▶ [What to work on]
List every line below that contains the string "value", copying each one in full; the match is case-sensitive.

▶ [Material provided]
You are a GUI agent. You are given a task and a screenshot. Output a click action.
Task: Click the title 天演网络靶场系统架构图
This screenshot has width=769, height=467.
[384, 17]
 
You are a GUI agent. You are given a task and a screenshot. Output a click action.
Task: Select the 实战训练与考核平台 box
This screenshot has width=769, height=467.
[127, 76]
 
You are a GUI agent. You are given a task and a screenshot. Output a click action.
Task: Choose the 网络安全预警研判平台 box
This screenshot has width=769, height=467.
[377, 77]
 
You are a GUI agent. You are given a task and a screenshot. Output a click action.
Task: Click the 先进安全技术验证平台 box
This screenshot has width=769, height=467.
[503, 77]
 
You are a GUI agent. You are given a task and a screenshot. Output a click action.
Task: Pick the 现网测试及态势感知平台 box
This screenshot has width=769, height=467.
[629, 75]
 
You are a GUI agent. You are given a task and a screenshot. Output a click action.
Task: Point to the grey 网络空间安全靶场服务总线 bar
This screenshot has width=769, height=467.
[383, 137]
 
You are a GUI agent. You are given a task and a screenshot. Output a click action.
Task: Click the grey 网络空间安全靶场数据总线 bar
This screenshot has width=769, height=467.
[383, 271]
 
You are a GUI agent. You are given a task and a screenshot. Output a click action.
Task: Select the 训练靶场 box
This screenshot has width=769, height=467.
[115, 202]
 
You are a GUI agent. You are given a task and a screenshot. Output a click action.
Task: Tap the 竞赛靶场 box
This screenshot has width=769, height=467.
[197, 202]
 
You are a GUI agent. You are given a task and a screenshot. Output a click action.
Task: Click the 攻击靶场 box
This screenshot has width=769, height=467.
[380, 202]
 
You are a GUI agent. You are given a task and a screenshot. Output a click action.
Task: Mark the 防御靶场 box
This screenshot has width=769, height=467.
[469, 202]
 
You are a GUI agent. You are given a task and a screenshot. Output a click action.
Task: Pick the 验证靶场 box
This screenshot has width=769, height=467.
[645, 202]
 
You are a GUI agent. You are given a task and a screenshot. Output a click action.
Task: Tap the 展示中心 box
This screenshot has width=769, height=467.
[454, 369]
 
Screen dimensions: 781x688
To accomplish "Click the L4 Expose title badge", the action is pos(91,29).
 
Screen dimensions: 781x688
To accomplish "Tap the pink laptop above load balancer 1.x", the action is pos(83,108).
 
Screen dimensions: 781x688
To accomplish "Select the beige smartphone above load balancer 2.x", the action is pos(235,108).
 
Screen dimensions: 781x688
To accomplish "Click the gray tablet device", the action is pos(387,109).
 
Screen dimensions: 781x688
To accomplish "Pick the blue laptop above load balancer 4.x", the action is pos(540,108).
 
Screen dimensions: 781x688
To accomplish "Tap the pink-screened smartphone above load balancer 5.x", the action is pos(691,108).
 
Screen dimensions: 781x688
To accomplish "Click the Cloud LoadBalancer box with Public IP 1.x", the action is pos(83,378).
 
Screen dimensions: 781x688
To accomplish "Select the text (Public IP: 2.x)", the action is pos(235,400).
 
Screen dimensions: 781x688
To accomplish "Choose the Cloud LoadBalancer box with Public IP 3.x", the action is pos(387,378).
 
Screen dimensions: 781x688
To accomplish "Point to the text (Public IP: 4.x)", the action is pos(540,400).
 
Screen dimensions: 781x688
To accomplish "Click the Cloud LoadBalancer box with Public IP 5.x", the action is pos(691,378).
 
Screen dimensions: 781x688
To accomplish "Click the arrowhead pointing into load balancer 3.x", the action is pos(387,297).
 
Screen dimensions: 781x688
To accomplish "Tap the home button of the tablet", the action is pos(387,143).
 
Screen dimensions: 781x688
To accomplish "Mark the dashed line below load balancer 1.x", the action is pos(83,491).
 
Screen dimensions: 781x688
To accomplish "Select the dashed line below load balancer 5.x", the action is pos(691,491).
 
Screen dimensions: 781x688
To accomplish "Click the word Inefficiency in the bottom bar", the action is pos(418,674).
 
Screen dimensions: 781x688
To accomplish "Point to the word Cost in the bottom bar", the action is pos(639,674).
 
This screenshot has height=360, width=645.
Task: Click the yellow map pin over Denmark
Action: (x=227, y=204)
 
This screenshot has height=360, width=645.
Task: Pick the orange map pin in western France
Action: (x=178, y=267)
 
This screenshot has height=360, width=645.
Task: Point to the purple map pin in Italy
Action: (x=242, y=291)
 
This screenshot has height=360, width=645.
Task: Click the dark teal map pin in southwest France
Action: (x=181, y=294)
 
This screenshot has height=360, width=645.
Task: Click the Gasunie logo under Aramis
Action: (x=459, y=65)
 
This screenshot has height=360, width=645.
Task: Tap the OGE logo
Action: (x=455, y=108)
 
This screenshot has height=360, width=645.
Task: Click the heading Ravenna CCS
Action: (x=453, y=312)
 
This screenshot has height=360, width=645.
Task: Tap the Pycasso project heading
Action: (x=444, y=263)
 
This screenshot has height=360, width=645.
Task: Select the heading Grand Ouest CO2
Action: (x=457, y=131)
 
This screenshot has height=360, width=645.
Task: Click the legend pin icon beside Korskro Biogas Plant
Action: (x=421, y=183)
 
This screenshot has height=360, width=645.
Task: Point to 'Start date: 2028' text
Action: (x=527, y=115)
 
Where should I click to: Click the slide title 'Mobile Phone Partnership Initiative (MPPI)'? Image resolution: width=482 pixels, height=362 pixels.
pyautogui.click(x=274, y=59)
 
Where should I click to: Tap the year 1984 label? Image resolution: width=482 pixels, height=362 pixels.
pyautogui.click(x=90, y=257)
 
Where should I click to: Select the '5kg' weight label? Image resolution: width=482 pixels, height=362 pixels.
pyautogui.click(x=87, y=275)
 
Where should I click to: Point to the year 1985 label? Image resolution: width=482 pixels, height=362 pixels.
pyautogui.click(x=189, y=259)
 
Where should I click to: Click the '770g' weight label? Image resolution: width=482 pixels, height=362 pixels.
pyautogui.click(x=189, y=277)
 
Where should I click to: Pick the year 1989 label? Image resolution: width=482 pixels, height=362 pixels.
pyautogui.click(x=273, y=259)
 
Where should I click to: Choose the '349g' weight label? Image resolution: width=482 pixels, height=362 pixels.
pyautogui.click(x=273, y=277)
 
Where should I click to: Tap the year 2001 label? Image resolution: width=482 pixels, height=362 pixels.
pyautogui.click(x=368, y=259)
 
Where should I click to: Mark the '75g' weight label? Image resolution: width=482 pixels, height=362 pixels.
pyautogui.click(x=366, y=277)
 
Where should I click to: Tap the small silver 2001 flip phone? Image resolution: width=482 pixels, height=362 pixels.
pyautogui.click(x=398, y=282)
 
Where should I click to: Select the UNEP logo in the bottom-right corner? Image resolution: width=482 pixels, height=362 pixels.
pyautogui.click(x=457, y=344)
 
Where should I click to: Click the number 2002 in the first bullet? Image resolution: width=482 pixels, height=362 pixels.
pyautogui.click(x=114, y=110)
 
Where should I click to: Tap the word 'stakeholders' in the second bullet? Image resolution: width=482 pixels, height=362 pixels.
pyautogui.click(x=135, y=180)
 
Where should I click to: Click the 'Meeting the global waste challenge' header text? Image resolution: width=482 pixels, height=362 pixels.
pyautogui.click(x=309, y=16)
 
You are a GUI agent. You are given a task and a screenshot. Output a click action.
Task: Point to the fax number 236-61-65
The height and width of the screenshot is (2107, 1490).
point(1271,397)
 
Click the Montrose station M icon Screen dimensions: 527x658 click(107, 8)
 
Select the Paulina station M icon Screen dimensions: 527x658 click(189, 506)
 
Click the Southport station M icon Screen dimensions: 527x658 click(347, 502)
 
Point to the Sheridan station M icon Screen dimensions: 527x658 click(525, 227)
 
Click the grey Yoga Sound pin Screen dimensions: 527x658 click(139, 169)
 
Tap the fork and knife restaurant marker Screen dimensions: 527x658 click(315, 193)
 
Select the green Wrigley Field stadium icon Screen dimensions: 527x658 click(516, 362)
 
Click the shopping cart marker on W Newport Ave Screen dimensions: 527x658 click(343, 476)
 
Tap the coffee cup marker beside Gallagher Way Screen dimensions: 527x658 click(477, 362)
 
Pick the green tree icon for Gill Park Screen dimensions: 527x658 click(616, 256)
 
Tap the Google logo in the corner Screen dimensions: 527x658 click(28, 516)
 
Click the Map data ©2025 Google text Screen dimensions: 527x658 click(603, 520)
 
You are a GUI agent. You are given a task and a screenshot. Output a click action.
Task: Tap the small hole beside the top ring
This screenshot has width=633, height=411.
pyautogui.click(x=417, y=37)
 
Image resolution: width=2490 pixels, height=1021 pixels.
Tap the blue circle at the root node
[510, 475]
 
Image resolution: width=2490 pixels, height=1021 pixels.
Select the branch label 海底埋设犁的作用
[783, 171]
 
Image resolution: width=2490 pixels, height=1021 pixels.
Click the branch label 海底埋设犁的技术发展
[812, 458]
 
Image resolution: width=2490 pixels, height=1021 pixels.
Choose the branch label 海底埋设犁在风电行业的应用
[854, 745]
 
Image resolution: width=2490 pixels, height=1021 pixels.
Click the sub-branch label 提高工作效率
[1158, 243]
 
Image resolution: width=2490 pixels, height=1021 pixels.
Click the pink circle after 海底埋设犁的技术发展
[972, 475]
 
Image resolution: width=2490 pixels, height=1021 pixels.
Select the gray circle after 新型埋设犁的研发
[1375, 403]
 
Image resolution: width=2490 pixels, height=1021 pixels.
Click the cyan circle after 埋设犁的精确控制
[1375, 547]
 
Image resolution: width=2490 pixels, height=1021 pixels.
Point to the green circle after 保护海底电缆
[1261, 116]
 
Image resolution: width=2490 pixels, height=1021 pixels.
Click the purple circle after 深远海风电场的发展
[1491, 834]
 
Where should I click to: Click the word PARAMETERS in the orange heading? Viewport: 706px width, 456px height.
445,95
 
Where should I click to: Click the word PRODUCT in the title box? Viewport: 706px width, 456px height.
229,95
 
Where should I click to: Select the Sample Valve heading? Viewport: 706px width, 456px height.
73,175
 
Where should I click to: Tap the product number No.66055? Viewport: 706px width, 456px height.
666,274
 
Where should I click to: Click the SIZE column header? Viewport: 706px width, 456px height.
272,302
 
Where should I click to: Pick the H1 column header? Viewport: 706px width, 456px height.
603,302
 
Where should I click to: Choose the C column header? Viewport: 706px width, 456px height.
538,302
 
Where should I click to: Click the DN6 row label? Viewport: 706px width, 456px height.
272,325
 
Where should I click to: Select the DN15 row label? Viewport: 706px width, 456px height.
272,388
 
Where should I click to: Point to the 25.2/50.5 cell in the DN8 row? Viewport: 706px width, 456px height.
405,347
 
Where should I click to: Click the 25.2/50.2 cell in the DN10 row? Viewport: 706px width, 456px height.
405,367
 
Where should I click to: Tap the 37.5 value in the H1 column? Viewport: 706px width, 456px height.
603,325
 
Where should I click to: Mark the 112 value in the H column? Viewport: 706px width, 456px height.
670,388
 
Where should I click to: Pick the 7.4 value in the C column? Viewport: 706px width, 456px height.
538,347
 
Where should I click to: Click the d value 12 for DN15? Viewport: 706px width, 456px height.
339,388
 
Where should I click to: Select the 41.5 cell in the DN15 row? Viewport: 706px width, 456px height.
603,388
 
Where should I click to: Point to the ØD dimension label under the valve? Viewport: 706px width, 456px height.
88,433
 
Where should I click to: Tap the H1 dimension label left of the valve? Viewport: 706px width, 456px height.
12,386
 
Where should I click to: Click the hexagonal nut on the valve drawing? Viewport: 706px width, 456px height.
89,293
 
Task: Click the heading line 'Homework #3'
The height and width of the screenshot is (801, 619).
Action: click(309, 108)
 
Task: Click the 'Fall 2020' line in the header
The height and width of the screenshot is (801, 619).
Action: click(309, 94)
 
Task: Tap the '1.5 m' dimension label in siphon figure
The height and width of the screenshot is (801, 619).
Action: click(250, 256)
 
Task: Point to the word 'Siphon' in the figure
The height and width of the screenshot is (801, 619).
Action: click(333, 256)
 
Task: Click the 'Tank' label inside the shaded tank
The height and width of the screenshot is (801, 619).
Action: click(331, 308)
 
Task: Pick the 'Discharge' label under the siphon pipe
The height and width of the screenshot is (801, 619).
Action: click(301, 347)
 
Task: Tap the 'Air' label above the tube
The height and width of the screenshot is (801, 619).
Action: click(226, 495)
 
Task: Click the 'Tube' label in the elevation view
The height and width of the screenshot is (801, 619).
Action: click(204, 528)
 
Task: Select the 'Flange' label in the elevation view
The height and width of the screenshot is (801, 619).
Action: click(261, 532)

▶ [Output for this exercise]
Where should I click to: Tap the 37.5 value in the H1 column? Viewport: 706px width, 456px height.
Where should I click to: Mark the 112 value in the H column? Viewport: 706px width, 456px height.
Where should I click to: Pick the 7.4 value in the C column? Viewport: 706px width, 456px height.
Where should I click to: Click the d value 12 for DN15? Viewport: 706px width, 456px height.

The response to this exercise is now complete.